**Exercise requirements:**
- 1) Quote the gatewayd action-system notes verbatim between "An action system" and "not. Act system gatewayd#451.", inclusive.
- 2) Answer from the gatewayd action-system notes:
(a) Which hook function is the only one allowed to return the terminate signal?
(b) In what language are policies currently written?
(c) What two types of policies are named?

**Passage provided:**

The terminate signal should be injected into the request.Fields and returned by the OnTrafficFromClient hook function. And only the OnTrafficFromClient can return this signal (plus a normal or error response) to influence the traffic flow.

Signal Policy Action
terminate Termination policy (stop/continue) terminate the request by returning a response

Solution

An action system should be developed to account for actions other than just termination of the request:

  • Actions, signals and policies: signals trigger actions and policies control actions. For example, the terminate signal is returned by the plugin's OnTrafficFromClient. The termination policy controls whether to run the action or not. Act system gatewayd#451.
  • Composable actions (workflows): the actions should be chainable and composable. For example, one might want to 1) drop a request, 2) log what happened and 3) send an alert to a system in a single call. Act system gatewayd#451.
  • Order of precedence: signals returned by the plugins should not be contradictory (forward and terminate) or they should follow a weight/order of precedence to determine which one overrules. Terminal (sync) actions always overrule non-terminal (sync) actions. Act system gatewayd#451.
  • Policies and actions: since policies control actions, there should be a way to write those policies. Policies are currently written in Expr language as implemented in Act system gatewayd#451.
  • Policy types: policies are either static or dynamic. Static policies are fixed and final, while dynamic policies can be changed. All policies can be overwritten by the users as implemented in Act system gatewayd#451.
  • Default policy: the default policy dictates the final decision if either of the following conditions are met (as implemented in Act system gatewayd#451):
    • There is no signal passed by the plugin.
    • None of the policies match the given signal and action.
    • The given signal doesn't have a matching action (the action doesn't exist).
  • New actions: new actions should be developed to help with multiplexing, routing, switching, load-balancing, and other possible cases. These actions can be extended by the plugins. That is, plugins should be able to implement both the hooks and the actions (or either of them). Make actions extensible via plugins and/or a scripting language gatewayd#467.
  • Types of actions: internal actions affect the traffic flow (and other hooks), like terminate and they should be always synchronous, while external actions queue jobs and run them asynchronously via runners (plugins). External actions can be either sync (?) or async. Make actions extensible via plugins and/or a scripting language gatewayd#467.

**Dataset section:**
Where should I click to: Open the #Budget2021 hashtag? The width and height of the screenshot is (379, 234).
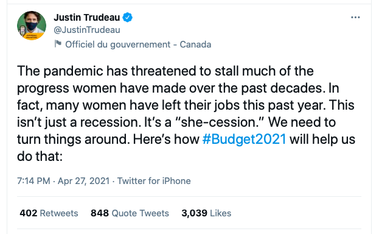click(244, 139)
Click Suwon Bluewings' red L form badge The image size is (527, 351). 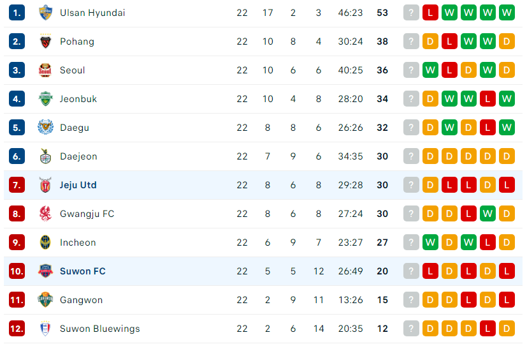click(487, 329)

**Worked solutions:**
- 1)
An action system should be developed to account for actions other than just termination of the request:

  • Actions, signals and policies: signals trigger actions and policies control actions. For example, the terminate signal is returned by the plugin's OnTrafficFromClient. The termination policy controls whether to run the action or not. Act system gatewayd#451.

- 2)
(a) OnTrafficFromClient
(b) Expr
(c) Static and dynamic